Le secteur des semi-conducteurs, ces composants indispensables de nos smartphones, serveurs IA et voitures, est bien dans le collimateur de Donald Trump. Le président américain a non seulement durci les règles envers la Chine, mais ses déclarations précédentes de taxes supplémentaires sur les puces électroniques commencent à prendre forme. De quoi inquiéter de nombreuses entreprises américaines, mais aussi européennes.
Le 1er avril dernier, une enquête officielle a été ouverte par l’administration américaine, visant à faire le point sur l’importation des puces électroniques dans le pays, et sur leur chaîne d’approvisionnement. Si les puces sont conçues généralement aux États-Unis, comme chez Nvidia, le leader du secteur, elles sont ensuite fabriquées en Asie chez Samsung, SK Hynix (Corée du sud) et surtout chez TSMC, à Taïwan, d’où sortent la majorité des semi-conducteurs aujourd’hui.

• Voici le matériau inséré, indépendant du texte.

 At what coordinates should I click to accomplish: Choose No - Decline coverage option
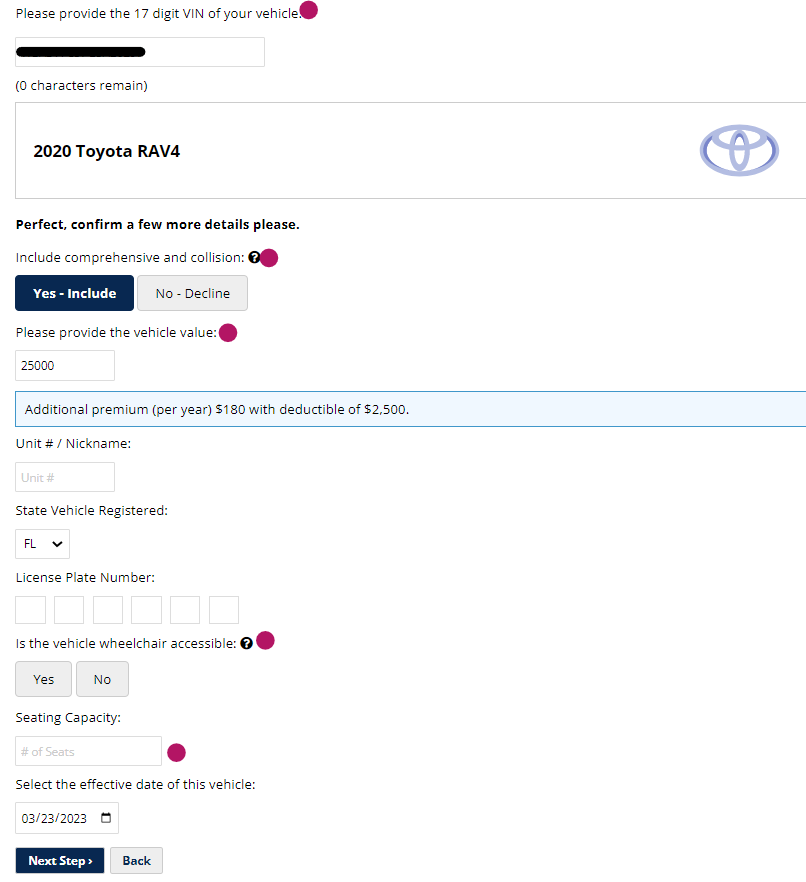pos(192,293)
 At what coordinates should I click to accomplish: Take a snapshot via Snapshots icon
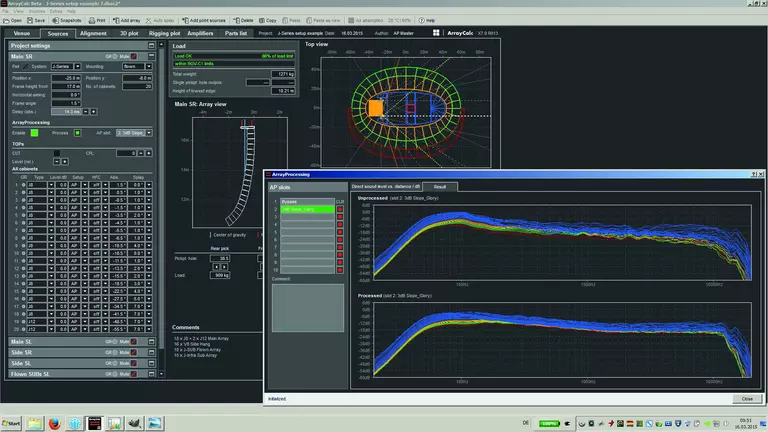tap(67, 20)
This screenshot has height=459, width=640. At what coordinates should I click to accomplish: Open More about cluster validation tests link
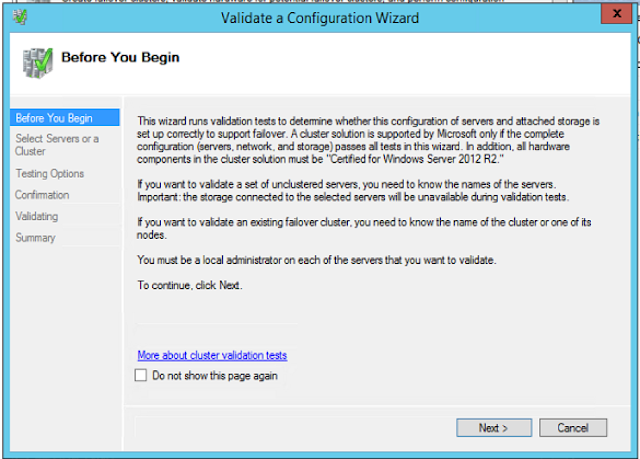(x=212, y=355)
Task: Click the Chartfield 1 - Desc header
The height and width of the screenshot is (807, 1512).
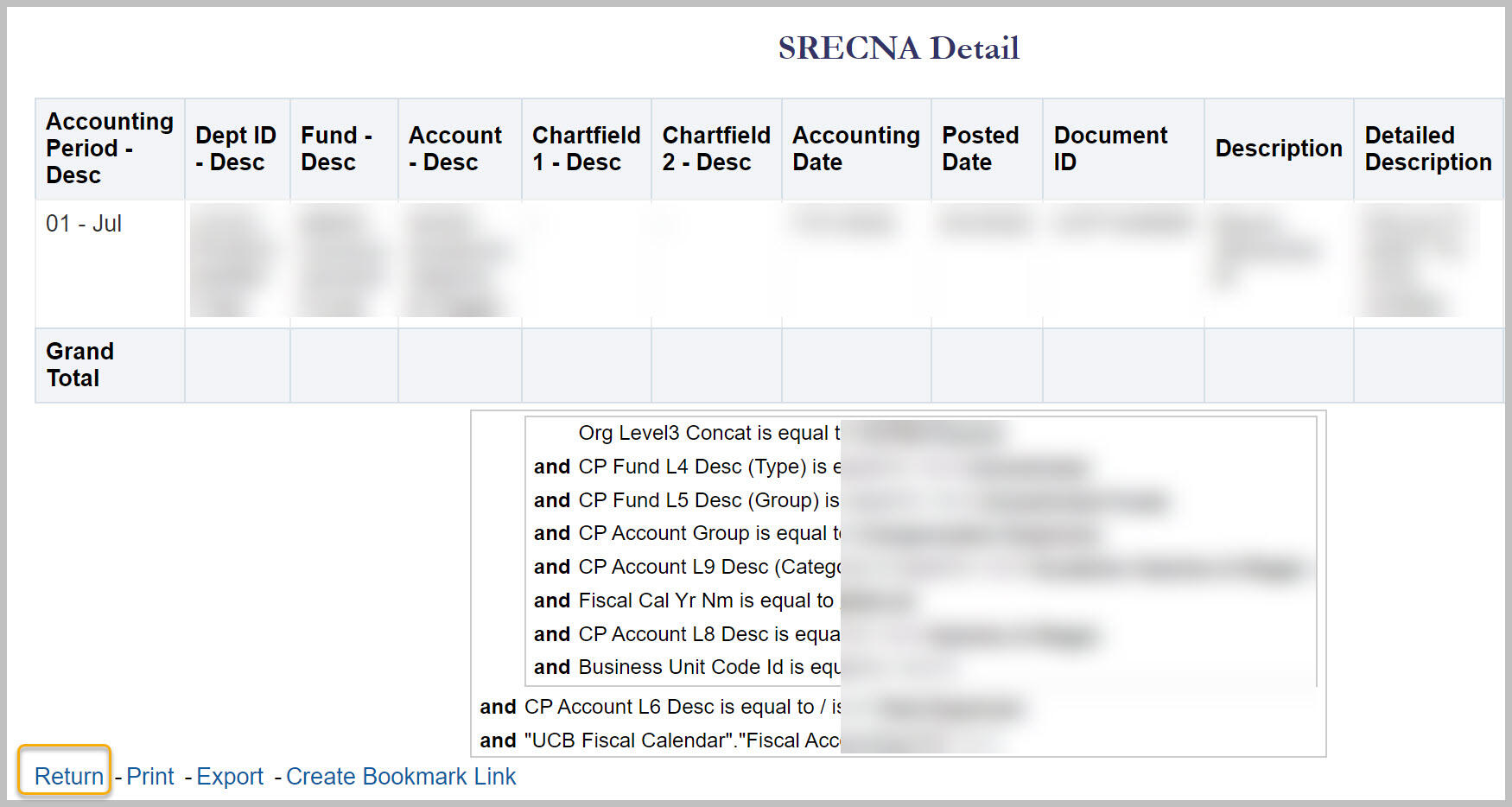Action: click(x=586, y=148)
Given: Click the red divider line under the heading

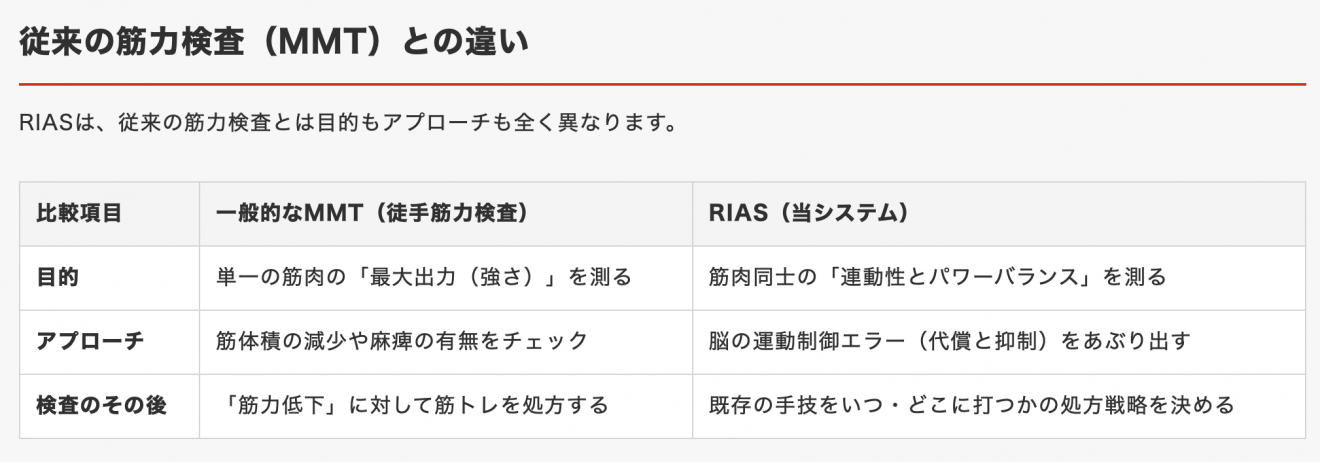Looking at the screenshot, I should (662, 84).
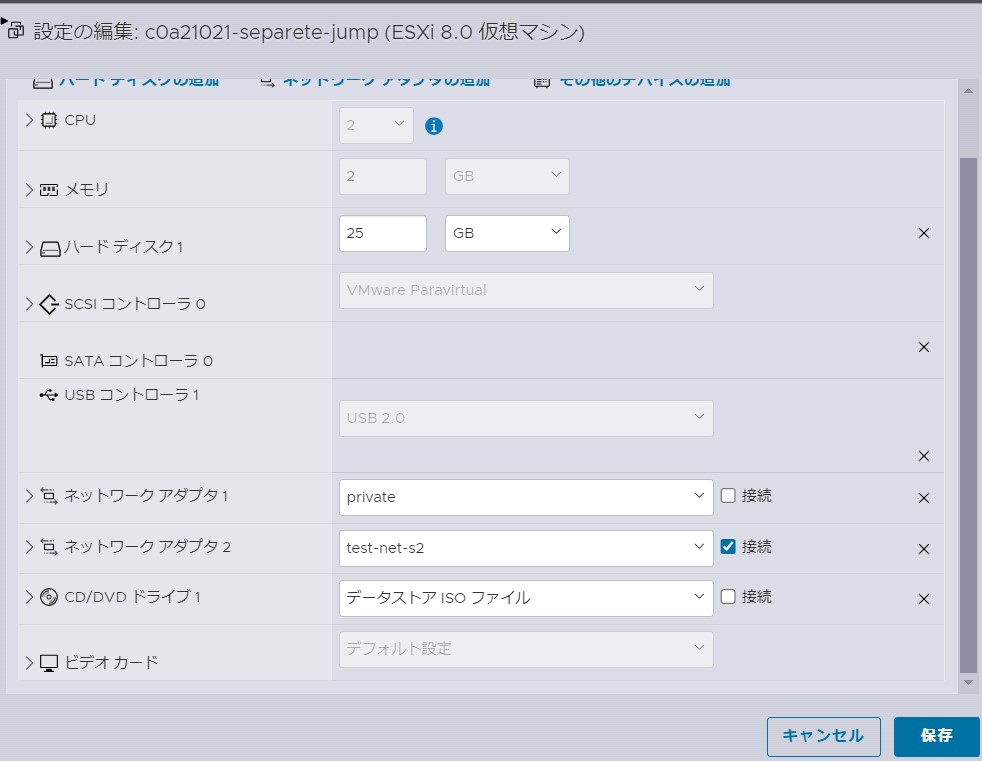Remove SATA コントローラ 0 with its × icon
The image size is (982, 761).
(x=923, y=347)
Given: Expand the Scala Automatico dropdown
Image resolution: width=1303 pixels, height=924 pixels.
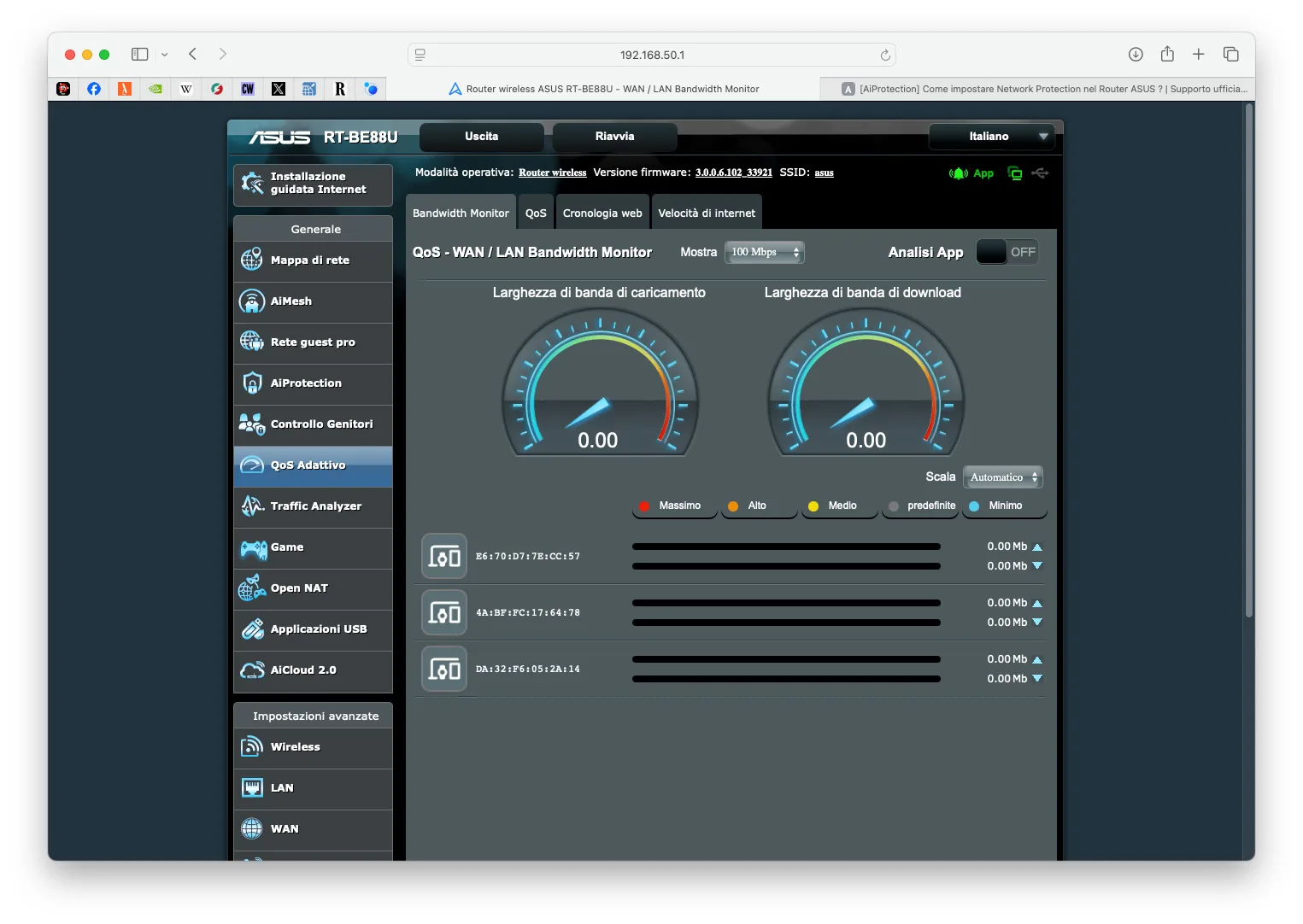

Or, selon une note publiée le 16 avril dans le Registre fédéral américain, et repérée par Contexte, jeudi 17 avril, Washington veut, dans cette enquête, analyser les effets sur la sécurité nationale des importations de « semi-conducteurs, d’équipements de fabrication de semi-conducteurs et de leurs produits dérivés ».
Une enquête pour fixer de nouveaux droits de douane ?
Les conclusions de cette investigation seraient utilisées pour fixer de nouveaux droits de douane sur l’industrie des puces, rapporte le Washington Post. La menace de taxes du secteur est donc de plus en plus palpable. Ce marché, qui échappait jusqu’à présent aux « droits de douane réciproques », pourrait donc bien essuyer une tempête Trump. Ces dernières semaines pourtant, le président américain avait exempté les puces et les produits électroniques de ses droits de douane. Mais le milliardaire était ensuite revenu sur cette exception, en prévenant, le 13 mars dernier, que des taxes sectorielles seraient finalement annoncées, dans les semaines à venir.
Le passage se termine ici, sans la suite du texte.